I took a walk one morning with my now long-gone dog, Corby. Although I like to take walks anyway, I was particularly zealous about walking on this particular day, because I’d just read an article about how it is good for your heart to walk briskly, and keep your heart rate up. So off we went, nearly race-walking through the neighborhood.

Just as I felt my heart revving up to aerobic intensity, we turned down a side street, where a young woman dressed in conflicting shades of purple (t-shirt, jacket, and skirt) approached and said hello. She reached down to pet Corby, so I had no choice but to pause briefly. I noticed that my heart was still beating quickly, so if we didn’t stop for too long, it wouldn’t return to resting rate, and I’d continue to reap the heart-healthy benefits of the walk.

“What kind of dog is he?” she asked. And then she wanted to know how old he was, and did he howl the way most beagles do, and with each question I grew more impatient to get back to our walk.

Then she began to tell me about her own dog, and I feared my ambitious plans for cardiac rehabilitation were spoiled.

She’d adopted a “Dixie dog,” she explained, and brought it home just before that year’s tornadoes. The dog was in terrible shape when he arrived, she said, but after nearly a year of care he’d just come home from the vet with a clean bill of health.

I was barely listening. I was eager to keep walking.

“It’s amazing how they respond to love,” she said.

I could feel my heart rate slowing down to normal.

“Every day we’d just show him love, and every day he’d get better and better.”

I remembered, then, a dog I once brought home. I’d gone to the animal shelter to accompany a friend, and had no intention of adopting a pet myself — especially not the scraggly creature with a hernia on his belly and a defeated look in his eyes as he looked up at me. I was in my early 20s, around the same age as the young woman in purple. I had never had a dog before, and didn’t know the first thing about caring for one. But I immediately fell in love with that battered little dog and took him home.
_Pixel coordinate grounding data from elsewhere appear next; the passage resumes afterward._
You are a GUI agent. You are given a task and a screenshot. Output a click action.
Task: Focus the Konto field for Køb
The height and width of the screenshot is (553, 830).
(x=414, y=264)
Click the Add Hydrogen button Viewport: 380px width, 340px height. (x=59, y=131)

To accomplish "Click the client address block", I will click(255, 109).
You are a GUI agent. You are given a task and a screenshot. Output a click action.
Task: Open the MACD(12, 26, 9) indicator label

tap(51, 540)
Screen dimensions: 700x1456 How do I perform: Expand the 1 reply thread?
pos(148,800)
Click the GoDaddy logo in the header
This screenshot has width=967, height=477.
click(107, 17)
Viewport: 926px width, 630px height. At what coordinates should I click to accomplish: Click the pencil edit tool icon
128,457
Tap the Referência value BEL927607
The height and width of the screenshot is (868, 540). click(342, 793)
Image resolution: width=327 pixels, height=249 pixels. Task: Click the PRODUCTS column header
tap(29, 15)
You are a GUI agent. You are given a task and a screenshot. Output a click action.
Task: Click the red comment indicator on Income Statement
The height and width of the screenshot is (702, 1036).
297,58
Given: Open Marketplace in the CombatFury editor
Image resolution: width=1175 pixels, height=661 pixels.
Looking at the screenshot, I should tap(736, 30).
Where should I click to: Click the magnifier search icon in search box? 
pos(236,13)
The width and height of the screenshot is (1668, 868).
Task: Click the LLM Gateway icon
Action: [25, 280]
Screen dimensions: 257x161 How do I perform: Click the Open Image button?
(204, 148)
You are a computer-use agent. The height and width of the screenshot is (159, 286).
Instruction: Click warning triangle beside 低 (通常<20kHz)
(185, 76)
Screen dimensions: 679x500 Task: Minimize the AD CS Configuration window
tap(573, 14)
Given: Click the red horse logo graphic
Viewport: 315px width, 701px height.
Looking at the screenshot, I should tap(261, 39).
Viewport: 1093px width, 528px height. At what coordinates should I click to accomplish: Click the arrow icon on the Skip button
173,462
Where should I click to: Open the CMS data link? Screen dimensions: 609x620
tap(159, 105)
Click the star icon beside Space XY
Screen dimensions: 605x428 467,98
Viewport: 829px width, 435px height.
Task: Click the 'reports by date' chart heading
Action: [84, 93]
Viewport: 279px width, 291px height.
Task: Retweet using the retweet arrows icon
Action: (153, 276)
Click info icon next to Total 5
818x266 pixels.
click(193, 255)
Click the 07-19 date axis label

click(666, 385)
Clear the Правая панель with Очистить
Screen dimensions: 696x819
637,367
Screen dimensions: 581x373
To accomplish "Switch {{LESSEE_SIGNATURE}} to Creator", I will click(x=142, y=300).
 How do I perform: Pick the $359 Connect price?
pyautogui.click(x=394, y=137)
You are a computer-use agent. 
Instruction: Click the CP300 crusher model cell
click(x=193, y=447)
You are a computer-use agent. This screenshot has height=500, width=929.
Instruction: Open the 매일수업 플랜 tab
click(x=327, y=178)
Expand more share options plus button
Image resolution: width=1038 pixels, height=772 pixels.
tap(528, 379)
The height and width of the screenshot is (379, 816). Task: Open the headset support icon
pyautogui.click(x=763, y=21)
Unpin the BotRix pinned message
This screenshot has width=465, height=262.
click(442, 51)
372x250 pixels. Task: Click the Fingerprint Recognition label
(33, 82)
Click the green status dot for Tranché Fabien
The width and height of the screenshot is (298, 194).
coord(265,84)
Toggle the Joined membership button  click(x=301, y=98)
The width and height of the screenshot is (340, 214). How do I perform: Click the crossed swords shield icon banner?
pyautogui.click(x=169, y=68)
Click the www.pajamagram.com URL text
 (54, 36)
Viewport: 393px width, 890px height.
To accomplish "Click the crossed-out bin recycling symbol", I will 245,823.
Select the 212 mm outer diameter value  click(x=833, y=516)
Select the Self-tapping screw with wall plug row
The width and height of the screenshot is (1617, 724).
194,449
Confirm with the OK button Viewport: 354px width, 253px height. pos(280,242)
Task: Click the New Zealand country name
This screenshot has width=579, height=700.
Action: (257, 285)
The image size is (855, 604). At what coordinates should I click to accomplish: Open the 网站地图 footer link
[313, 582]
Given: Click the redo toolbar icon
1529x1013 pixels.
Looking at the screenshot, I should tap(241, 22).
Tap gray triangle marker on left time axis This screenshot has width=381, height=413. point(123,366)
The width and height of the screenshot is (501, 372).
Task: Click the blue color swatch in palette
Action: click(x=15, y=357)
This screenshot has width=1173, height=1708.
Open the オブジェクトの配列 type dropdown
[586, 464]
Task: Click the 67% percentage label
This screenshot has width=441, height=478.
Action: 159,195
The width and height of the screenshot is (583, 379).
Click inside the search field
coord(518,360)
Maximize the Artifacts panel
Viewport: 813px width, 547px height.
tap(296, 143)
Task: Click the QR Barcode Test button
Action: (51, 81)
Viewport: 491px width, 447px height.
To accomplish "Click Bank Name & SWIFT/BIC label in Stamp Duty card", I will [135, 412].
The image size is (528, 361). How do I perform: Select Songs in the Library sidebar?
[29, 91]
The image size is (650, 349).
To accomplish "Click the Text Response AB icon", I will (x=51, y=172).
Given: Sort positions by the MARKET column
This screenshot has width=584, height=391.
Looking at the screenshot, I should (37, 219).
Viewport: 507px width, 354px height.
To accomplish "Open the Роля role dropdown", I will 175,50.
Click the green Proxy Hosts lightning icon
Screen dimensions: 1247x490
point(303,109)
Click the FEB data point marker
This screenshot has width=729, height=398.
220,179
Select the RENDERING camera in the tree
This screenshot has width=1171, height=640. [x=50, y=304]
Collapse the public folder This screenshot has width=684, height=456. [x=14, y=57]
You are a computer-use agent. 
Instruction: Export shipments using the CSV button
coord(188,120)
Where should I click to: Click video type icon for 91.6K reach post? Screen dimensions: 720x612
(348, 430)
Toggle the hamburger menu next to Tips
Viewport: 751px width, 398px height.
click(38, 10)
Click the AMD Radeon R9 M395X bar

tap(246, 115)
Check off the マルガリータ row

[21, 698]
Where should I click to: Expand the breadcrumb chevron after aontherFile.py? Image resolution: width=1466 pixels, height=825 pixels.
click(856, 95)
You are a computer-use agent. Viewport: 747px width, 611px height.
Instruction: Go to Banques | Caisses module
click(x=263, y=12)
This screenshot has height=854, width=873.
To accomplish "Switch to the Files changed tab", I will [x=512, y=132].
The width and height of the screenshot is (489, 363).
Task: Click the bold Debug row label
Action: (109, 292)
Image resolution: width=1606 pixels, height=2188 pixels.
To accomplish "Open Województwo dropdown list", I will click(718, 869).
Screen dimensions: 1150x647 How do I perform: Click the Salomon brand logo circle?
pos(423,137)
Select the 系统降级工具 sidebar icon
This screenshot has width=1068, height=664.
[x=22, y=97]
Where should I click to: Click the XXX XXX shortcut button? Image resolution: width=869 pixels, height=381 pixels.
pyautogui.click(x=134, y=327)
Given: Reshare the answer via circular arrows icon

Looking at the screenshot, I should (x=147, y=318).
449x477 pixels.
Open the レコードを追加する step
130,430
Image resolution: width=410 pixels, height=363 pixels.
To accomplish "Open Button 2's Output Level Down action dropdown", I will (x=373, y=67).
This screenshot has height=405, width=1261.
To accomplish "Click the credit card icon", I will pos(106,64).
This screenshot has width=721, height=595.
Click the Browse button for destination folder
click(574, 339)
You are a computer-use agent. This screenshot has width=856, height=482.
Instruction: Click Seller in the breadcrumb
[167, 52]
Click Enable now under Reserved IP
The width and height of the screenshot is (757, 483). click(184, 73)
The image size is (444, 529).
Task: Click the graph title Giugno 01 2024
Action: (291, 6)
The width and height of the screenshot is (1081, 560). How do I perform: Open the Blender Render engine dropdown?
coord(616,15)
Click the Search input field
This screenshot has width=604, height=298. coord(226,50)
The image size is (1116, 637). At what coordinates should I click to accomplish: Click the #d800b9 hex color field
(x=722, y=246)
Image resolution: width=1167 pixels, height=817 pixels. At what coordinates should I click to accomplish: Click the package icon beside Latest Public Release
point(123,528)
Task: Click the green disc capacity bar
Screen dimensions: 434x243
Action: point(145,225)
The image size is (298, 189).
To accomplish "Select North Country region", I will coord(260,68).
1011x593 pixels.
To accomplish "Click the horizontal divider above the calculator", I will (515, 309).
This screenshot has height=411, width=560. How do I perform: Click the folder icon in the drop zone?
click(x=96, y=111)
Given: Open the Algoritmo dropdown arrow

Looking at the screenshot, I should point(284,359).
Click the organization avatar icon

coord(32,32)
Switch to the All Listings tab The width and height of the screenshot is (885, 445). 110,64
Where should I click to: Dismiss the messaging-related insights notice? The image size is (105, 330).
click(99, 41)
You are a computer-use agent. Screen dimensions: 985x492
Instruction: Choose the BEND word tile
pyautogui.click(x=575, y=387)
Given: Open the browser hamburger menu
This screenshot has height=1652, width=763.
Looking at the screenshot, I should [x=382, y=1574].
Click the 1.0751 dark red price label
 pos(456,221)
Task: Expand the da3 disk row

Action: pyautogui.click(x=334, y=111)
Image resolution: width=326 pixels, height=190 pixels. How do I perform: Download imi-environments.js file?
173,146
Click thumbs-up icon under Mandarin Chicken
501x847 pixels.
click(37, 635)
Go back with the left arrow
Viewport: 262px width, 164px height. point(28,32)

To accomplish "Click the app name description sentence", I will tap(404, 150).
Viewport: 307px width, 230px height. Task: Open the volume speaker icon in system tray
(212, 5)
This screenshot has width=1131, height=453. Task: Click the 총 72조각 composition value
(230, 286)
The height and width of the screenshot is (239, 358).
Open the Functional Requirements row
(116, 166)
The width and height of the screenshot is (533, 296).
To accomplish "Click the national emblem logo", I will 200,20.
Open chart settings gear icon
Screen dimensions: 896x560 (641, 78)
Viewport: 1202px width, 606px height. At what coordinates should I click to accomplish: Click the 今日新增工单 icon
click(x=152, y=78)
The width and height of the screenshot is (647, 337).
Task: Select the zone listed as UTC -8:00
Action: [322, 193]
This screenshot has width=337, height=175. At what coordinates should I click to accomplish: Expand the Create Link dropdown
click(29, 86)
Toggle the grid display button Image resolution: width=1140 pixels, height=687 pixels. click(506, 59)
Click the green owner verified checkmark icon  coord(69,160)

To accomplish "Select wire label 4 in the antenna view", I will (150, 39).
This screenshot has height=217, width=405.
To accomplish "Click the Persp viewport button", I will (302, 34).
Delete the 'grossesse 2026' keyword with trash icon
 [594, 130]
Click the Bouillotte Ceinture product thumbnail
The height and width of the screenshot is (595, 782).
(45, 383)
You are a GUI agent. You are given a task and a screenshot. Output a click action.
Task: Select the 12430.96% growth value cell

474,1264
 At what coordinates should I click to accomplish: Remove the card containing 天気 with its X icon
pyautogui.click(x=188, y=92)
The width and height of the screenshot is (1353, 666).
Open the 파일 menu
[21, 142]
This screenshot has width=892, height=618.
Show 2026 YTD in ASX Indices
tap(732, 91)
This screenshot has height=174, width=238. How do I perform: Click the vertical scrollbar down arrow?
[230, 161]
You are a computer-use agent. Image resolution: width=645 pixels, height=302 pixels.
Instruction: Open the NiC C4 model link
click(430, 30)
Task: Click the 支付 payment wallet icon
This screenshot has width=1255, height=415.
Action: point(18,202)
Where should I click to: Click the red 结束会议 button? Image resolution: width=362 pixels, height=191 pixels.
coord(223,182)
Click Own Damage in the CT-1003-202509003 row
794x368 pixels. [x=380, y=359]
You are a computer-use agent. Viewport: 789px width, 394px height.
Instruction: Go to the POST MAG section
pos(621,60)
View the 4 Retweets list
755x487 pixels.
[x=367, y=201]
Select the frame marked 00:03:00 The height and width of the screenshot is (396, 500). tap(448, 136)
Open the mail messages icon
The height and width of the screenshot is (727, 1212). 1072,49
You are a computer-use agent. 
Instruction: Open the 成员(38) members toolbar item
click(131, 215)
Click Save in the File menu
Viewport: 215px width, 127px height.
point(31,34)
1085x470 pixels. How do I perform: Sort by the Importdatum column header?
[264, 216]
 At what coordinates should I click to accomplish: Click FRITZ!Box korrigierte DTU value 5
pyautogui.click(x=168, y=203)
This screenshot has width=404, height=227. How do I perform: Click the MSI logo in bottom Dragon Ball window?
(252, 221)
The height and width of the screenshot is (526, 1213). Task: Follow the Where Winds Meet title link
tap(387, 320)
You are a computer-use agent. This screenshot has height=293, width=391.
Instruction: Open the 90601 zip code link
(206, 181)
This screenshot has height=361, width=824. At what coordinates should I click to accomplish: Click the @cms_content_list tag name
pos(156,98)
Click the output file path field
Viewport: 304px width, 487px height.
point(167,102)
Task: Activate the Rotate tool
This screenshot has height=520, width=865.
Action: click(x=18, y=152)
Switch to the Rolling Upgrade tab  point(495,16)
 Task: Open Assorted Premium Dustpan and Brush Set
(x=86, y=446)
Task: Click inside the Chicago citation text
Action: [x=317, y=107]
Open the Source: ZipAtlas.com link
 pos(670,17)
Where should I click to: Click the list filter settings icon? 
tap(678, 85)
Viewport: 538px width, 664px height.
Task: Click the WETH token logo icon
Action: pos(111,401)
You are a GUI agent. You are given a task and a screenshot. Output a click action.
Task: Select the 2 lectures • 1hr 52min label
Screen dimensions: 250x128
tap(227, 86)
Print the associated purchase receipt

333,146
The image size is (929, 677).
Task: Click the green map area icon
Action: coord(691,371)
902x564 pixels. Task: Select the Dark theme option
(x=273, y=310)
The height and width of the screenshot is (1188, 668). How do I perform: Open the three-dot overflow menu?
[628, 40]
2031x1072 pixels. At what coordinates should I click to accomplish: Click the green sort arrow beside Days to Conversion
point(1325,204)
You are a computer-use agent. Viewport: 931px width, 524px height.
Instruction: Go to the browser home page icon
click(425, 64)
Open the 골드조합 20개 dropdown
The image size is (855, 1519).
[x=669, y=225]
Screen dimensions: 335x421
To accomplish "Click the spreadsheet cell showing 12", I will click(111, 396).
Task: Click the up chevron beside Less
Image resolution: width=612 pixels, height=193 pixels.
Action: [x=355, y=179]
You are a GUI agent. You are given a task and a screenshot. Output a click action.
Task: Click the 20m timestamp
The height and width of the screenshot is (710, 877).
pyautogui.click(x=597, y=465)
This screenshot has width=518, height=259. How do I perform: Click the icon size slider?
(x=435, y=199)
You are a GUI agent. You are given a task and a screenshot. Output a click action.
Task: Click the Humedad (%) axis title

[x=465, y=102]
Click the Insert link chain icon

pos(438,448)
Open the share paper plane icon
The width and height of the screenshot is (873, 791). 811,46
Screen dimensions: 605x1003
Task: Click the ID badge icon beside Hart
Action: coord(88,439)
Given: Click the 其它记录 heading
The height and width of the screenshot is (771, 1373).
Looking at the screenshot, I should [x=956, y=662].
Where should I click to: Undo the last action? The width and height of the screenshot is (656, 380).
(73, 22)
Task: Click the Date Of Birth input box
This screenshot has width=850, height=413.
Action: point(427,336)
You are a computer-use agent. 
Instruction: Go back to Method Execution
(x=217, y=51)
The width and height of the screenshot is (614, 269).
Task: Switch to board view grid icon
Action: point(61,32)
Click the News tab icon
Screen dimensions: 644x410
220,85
Just a little bit of love and attention was all it took to transform that scared creature into a happy, healthy, adorable dog.

“Every day, I come home and see my dog, and it just makes me happy,” the girl in purple was saying.

I remembered now the lesson I learned, more than 20 years ago, when I adopted my first dog: that love could heal anything.

But then life got complicated. The losses began to mount, and nothing seemed so simple anymore. I looked down at Corby, who I was sharing custody of with my ex. He stared up at me as if to say, “Case in point.”

“It’s a miracle, isn’t it?” the young woman in purple was asking.

“It is,” I said. And I realized that despite the heartbreak over the recent breakup that had led me to shared custody of Corby, the lessons learned from bonding with my first dog were still true: Love is simple, good medicine. Sometimes we are made better by loving a dog. Sometimes we are made better by a dog loving us.

Finally the young woman gave Corby a parting pat on the top of his head, and we went on our way.

By now, my heart was quiet. The aerobic benefits to my walk had been lost. But no matter —  stopping to talk , and remember,  had been good for my heart. I was sure of it.